The Mexican government wants the nearby Belisario Domínguez marketplace for a commercial zone, reportedly complete with a WalMart.  The government began its assault a month ago by sending eight hundred police to raid the market and demand to see business licenses.  Neighboring Atenco farmers, famous for thwarting a government land grab in their region four years ago, responded by shutting down highways and inviting Subcomandante Marcos of the EZLN and La Otra campaña  to town.  When Marcos came to the town's defense, thousands of police raided the city and beat, raped, disappeared, and killed residents.  (See Recent Events below.)

"What's happening in Atenco is the epitome of what's been going on since 1519," one protestor explained.  "We're marginalized, oppressed, forced from our land.  We're in solidarity--we're part of the oppression within the history of Mexico for the past 500 years.  I hold Mexico close to my heart--my grandmother speaks Nahautl.  She's in the garment industry.  People who want fair wages can't earn a decent living because of WalMart.  Now they're adding death, blood to be shed.  For 500 years, yes, that's been the history of my people."

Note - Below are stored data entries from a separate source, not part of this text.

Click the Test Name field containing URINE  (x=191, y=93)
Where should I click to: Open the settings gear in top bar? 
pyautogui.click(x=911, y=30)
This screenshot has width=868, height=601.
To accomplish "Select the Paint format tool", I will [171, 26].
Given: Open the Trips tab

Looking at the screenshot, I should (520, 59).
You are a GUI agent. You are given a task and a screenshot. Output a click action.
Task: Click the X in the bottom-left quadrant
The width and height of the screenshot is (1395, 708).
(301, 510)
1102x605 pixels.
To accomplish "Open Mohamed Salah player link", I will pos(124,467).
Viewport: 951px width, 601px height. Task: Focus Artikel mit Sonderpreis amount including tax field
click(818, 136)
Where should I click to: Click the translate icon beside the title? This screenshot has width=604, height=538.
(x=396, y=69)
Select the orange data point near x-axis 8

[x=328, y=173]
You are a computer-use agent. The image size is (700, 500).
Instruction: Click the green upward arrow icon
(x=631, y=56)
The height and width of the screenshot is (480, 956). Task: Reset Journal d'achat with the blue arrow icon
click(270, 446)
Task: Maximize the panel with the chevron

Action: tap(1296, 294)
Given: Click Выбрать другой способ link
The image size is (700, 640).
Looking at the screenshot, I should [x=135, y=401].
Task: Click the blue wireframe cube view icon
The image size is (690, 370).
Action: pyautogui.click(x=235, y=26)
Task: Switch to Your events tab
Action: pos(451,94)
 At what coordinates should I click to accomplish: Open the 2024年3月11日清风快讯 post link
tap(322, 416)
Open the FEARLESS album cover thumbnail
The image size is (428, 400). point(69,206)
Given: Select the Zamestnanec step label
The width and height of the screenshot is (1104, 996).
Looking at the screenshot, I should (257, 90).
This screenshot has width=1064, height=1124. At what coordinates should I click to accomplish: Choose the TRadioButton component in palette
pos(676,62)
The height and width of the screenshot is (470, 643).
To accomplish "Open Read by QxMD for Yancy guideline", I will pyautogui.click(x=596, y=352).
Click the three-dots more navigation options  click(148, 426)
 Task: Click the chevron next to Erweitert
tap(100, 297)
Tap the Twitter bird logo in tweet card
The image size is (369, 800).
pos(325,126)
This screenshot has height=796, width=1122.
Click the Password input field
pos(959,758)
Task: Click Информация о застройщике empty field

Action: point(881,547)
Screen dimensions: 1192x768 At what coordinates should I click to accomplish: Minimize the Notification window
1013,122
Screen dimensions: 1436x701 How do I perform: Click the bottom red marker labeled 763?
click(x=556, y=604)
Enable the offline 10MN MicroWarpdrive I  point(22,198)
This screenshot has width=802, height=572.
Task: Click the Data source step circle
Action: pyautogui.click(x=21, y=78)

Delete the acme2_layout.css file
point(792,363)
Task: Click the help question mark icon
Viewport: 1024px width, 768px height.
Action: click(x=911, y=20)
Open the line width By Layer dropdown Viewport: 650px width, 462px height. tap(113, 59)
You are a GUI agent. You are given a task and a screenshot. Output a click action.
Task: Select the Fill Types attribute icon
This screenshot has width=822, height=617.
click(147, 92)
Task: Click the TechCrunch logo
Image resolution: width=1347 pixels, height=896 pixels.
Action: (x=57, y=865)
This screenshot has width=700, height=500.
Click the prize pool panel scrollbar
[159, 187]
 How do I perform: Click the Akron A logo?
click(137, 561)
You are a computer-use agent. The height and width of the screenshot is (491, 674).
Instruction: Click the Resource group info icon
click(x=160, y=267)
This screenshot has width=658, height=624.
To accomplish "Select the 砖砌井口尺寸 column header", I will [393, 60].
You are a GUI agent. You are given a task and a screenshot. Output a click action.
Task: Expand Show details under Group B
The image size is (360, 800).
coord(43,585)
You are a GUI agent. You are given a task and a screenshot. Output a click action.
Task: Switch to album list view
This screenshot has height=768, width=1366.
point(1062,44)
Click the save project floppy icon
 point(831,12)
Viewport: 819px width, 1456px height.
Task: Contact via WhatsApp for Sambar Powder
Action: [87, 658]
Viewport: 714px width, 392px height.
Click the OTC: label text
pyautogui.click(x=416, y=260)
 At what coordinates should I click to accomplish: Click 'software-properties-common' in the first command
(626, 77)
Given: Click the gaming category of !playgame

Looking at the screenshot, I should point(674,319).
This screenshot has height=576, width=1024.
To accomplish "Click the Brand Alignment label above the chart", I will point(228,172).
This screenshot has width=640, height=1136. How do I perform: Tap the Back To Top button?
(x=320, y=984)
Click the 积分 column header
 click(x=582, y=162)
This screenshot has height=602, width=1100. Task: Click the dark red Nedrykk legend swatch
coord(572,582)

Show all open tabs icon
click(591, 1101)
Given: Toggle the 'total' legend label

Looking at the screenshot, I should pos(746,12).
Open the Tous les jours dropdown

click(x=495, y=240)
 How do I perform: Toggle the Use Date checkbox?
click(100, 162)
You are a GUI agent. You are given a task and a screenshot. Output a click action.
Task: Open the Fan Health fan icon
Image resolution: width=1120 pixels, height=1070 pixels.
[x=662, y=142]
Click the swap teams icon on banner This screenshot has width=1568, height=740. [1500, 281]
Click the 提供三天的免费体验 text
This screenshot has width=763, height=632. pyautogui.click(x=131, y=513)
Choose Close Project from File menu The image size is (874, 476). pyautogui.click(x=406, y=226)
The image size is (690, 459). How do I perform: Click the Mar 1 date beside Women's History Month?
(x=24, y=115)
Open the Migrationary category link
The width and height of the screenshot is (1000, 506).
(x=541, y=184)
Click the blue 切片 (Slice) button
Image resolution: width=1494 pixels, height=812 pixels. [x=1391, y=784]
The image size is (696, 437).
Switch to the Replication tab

Five years ago, Mexican President Vicente Fox decided to build an airport, and he settled on some farmland around Texcoco and San Salvador Atenco.  He didn't count on the ejidatarios, the communal farmers, of Atenco.  They challenged the land grab in court and formed the People's Front in Defense of the Land (FPDT), but Fox pressed on with his plans.  He sent in engineers, he refused to hear the ejidatarios, he promised them jobs as baggage handlers.  They answered that they would rather give up their lives than the land.

The FPDT reached out to farmers, workers, and students across Mexico, and protested at the Monterrey Summit on neoliberalism.  They blocked the Lechería-Texcoco highway.  They held engineers and, later, eleven police hostage.  Frustrated by the government's refusal to back down, and faced with arrests and media coverage that characterized Atenco as a town full of crazies, thousands twice marched on Mexico City.  With sparks flying as they struck the concrete sidewalks with their machetes, the FPDT finally brought international attention to their cause and pressured the government to come to the table.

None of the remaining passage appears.